SOURCE RECORDS:
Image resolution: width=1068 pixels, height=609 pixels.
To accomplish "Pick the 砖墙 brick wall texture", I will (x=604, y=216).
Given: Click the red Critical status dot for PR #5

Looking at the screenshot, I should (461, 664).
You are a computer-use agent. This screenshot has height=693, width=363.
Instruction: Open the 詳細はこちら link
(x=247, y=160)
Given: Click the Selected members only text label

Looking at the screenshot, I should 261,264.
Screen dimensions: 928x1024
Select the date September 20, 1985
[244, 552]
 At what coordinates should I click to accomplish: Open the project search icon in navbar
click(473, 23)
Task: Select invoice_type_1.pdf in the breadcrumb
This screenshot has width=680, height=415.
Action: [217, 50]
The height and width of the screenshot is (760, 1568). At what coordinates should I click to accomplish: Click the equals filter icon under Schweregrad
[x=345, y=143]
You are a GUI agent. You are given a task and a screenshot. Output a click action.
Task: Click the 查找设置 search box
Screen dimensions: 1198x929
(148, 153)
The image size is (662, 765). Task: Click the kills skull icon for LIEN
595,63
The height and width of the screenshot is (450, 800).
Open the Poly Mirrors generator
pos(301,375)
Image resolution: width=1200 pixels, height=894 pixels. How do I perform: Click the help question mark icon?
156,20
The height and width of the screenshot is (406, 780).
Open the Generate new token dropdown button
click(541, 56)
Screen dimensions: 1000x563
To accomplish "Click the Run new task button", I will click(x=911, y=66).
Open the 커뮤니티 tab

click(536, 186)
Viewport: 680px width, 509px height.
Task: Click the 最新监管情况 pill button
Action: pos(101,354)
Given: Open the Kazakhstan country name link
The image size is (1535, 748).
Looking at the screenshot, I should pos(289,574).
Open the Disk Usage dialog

WHAT YOU HAVE TO DO:
Reproduce word for word the lines of the records from the line containing "Image resolution: width=1200" through the end of the records.

TASK ANSWER:
Image resolution: width=1200 pixels, height=894 pixels. How do I perform: Click the help question mark icon?
156,20
The height and width of the screenshot is (406, 780).
Open the Generate new token dropdown button
click(541, 56)
Screen dimensions: 1000x563
To accomplish "Click the Run new task button", I will click(x=911, y=66).
Open the 커뮤니티 tab

click(536, 186)
Viewport: 680px width, 509px height.
Task: Click the 最新监管情况 pill button
Action: pos(101,354)
Given: Open the Kazakhstan country name link
The image size is (1535, 748).
Looking at the screenshot, I should pos(289,574).
Open the Disk Usage dialog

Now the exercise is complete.